FIGURE 1 – Top view of the Teensy 3.6 Arm MCU module. To the right is the on-board MicroSD socket, which accepts the MicroSD card containing the Cabinet Impulse Response file.

FIGURE 2 – Top view of the Teensy Audio Shield. The two rows of 14 holes are fitted with header pins that plug directly into the Teensy 3.6 MCU module. All interconnections between the two boards are via these 28 pins.

Although I have used digital filters in FIR and Biquad configurations, prior to this project I wasn’t familiar with the term “convolution” filtering. As part of my music/recording hobby, I had encountered the term convolution regarding:

1) Guitar amplifier cabinet simulation
2) High-end, “space-accurate” reverberation processors


Advertise Here

Convolution reverberation processors are not relevant to this discussion. However, guitar amplifier cabinet simulation is basically a fancy way of saying that you are simulating the exact frequency/phase response of a guitar amplifier and its loudspeaker(s), mounted in a specific cabinet, with the recording microphone oriented a specific way.

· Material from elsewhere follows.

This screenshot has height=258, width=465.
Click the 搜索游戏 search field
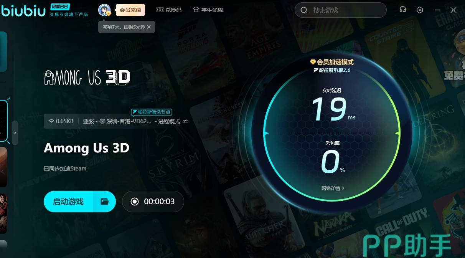pos(340,10)
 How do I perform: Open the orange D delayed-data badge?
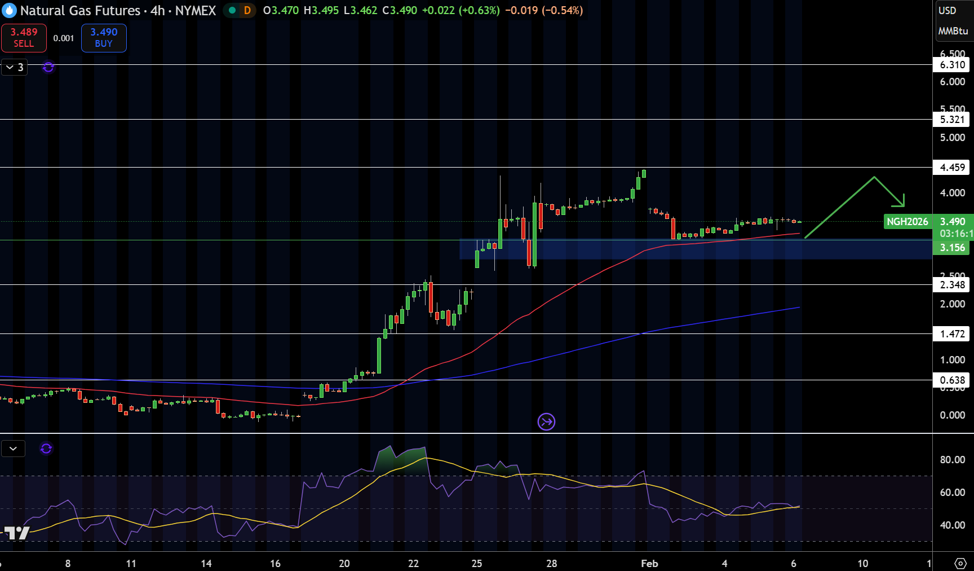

The “shape” of the frequency response curve of any given guitar amplifier/speaker combination will not be a “flat” response over the useful range of guitar notes. Instead it will consist of many small peaks and dips over the frequency range of interest. These “aberrations” provide the distinctive sound of interest to the musician. To some extent, one can simulate a given guitar amplifier/speaker by using a multiband parametric equalizer (EQ) and fiddling with it until it sounds the way you know the actual amplifier/speaker sounds. However, experts in the field learned that they could go one step further using the following method.

Rather than feeding an actual guitar signal into the amplifier/speaker cabinet, they feed it a short pulse, with rise/fall times as fast as possible. This short pulse is called a “finite-impulse signal.” The sound emitted by the speaker cabinet is then picked up by a professional-quality microphone, amplified, converted to digital form and stored in a file. This file represents the FIR of the guitar amplifier/speaker cabinet. I admit that I don’t have the best understanding of the mathematical “magic” involved here, but suffice it to say that all the frequency response “personality” of the guitar amplifier/speaker cabinet is contained in the finite-impulse-response (FIR) file that has been collected. The higher the sample rate used to record the impulse, the better the simulation, and the larger this FIR file will be.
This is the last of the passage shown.